Got it. Well, that's very helpful. Thank you so much for answering my questions. I appreciate it.
And our next question comes from Gregory Lewis of Credit Suisse. Please go ahead.
Great. Thank you and good morning. This is Joe Nelson on for Greg.
Hi, how are doing?
Good, how are you? Just kind of following up on an earlier question, given the announcement earlier this week that that it looks like most of the major liner alliances are going to be shaking up and I know you guys have spoken today you are in advanced discussions on some of these non-contracted newbuilds. Has this shakeup impacted those negotiations at all? And to what extent you can speak to that?
It has, it definitely has, because until after its liner – until after its liner company knows, in which alliance it will be operating, it’s going to be difficult to commit for tonnage for the medium or long-term, because – simply because they don’t know what needs exactly they will have.
So we feel that over the next couple of months, probably we will have a better picture which is something that would also help our plans going forward with chartering those vessels.
Okay, great, and then maybe another question some – another question kind of somewhat related. We are about two months away from the Panama Canal, the new locks opening and there really hasn't been much in the way of kind of announcements as far as new services taking advantage and in this particularly relates, it looks like you guys have the five un-contracted vessels or sort of that new post-Panamax class.
I mean, amongst your customers, how are they thinking about it in relation to their own capacity and utilization? Is this something where people are going to be taking a little bit more of a wait and see approach, or should we expect to start seeing some more announcements over the next couple of weeks about new service lines, sort of maybe upgrading their capacity to some more post-Panamax class vessels?

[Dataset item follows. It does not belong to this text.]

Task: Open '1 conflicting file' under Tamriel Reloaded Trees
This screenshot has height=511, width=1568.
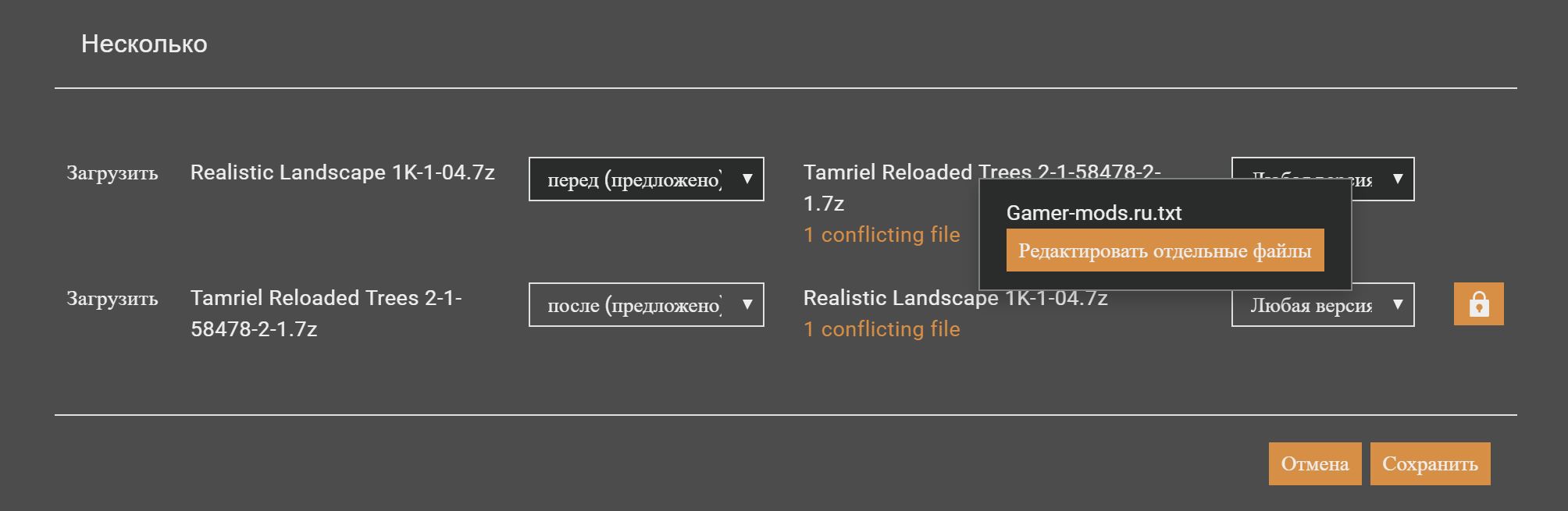Action: [882, 235]
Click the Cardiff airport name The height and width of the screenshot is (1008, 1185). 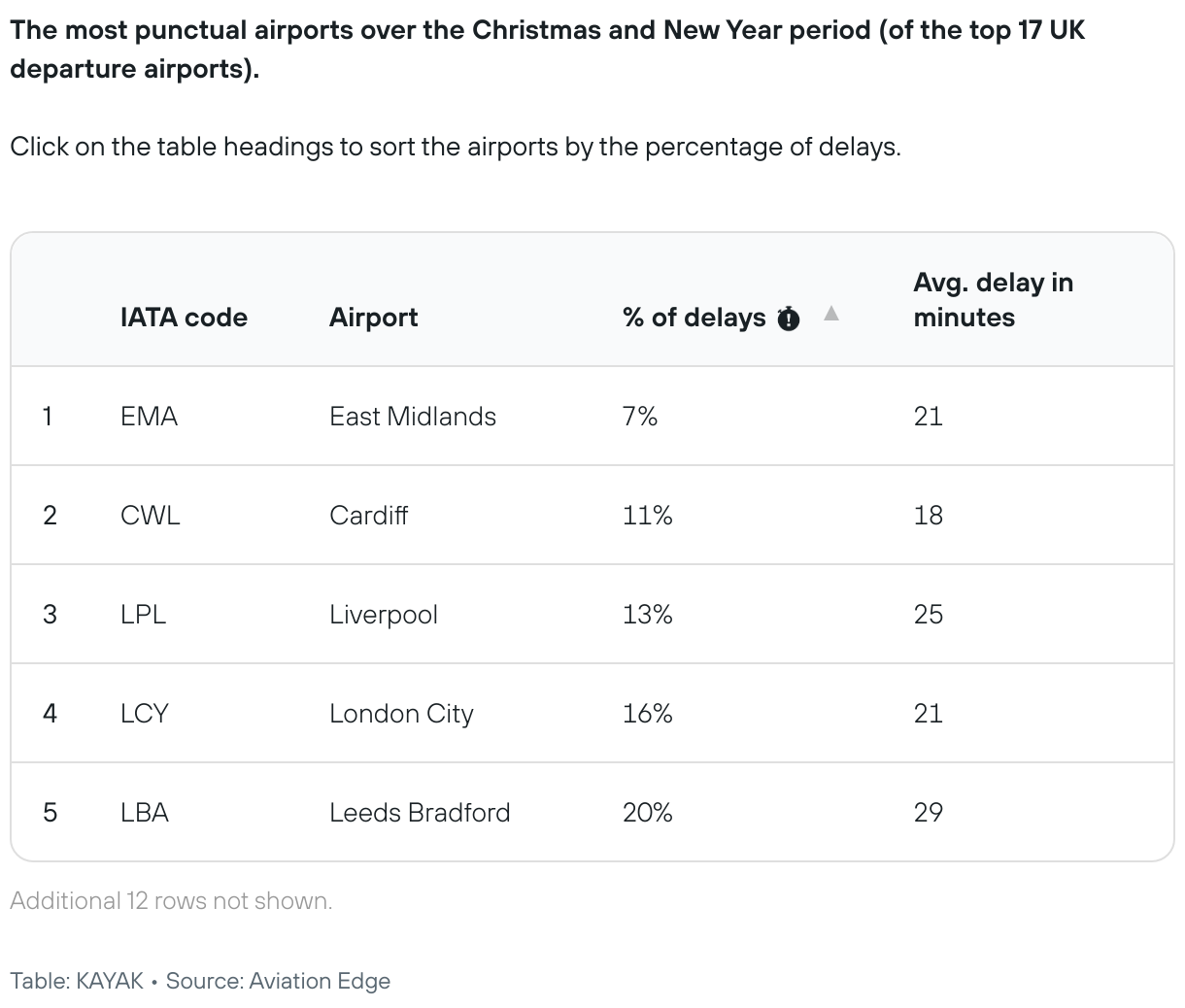368,516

First of all, I think that this situation should normally be addressed directly to the lining companies who have their own – I mean, and these companies has its own specific circumstances, planning and network and trade routes. I wouldn’t like to say something which maybe applicable to some lining companies and not to some others.
But what I can tell you thus far as we are concerned that the opening of the Panama Canal will definitely assist in the trading of some specific asset classes – sort of asset classes, especially for the post-Panamax vessels and we feel that the Panamax ships which I mean, up to now they have definitely underperformed are going to be obviously hit because to some extent they will be redundant for the purpose they were built - they were built – they were purpose-built vessels in order to navigate through the Panama Canal. Of course, they may find employment in other trade routes. However, the opening of the canal, I don’t think it provides us with a bright future.
Okay, great. That's it for me.
[Operator Instructions] Showing no further questions, I would like to turn the conference back over to Mr. Zikos for any closing remarks.
Yes, thank you. Thank you very much for today being here with us. We are looking forward to speaking to you again in the next quarterly results conference call. Thank you.
And thank you sir. That does conclude our conference for today. Thank you all for participating. You may now disconnect.